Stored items
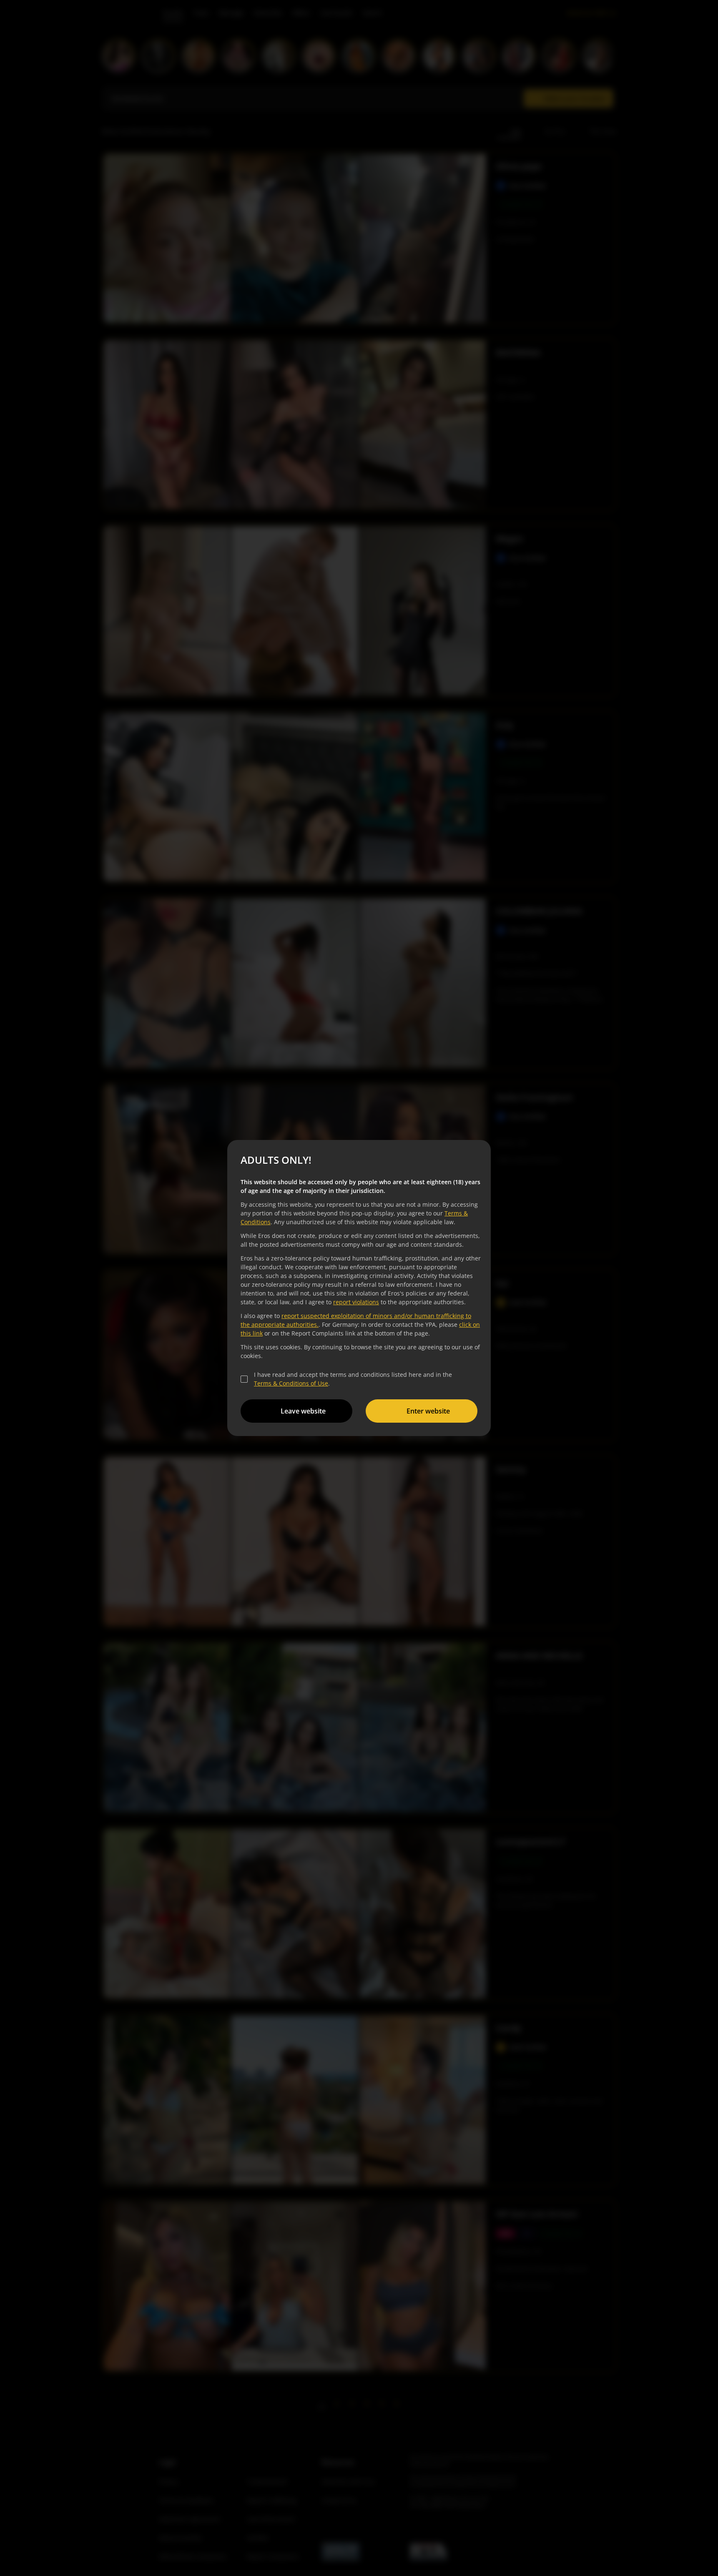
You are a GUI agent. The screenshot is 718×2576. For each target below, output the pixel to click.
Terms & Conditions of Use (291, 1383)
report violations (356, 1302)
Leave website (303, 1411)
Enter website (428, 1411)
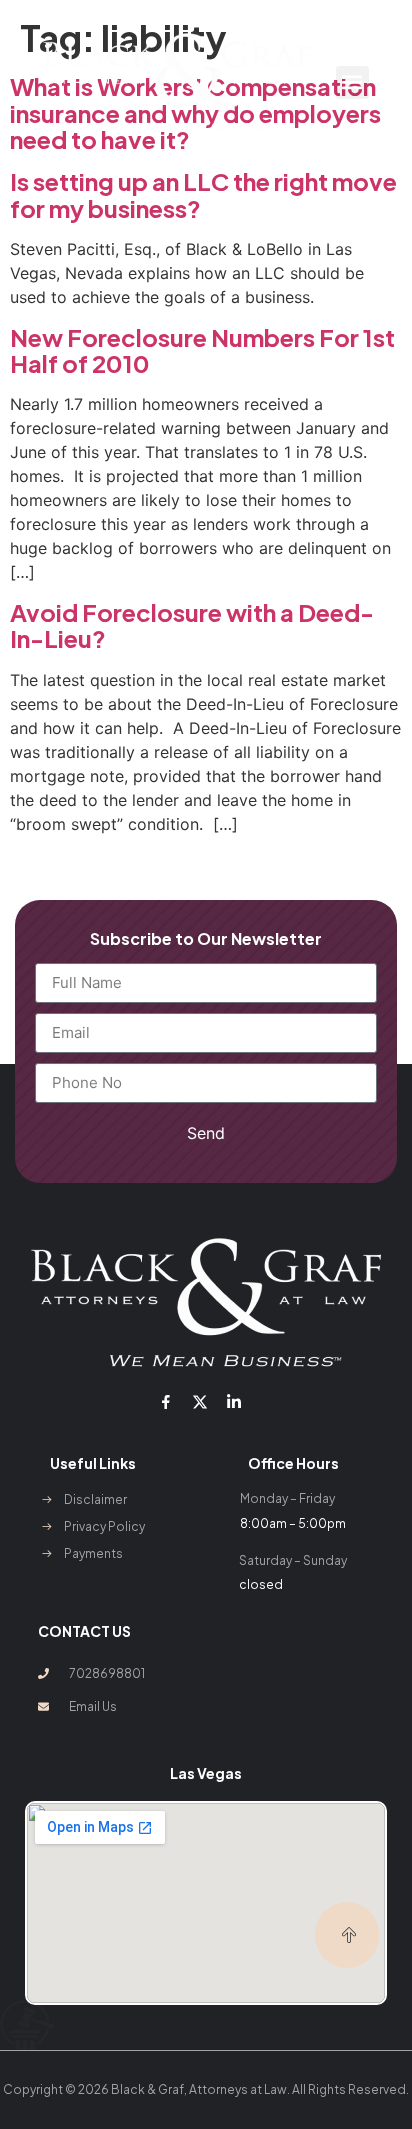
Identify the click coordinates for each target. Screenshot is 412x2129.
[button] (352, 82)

■ What is required: The entries are to be transcribed word for word, without their images.

■ Solution below:
You are a GUI agent. The screenshot is 718×2576. For each target below, output the pixel to click.
Terms & Conditions of Use (291, 1383)
report violations (356, 1302)
Leave website (303, 1411)
Enter website (428, 1411)
Identify the click coordinates for each target. Screenshot is 412x2129.
[button] (352, 82)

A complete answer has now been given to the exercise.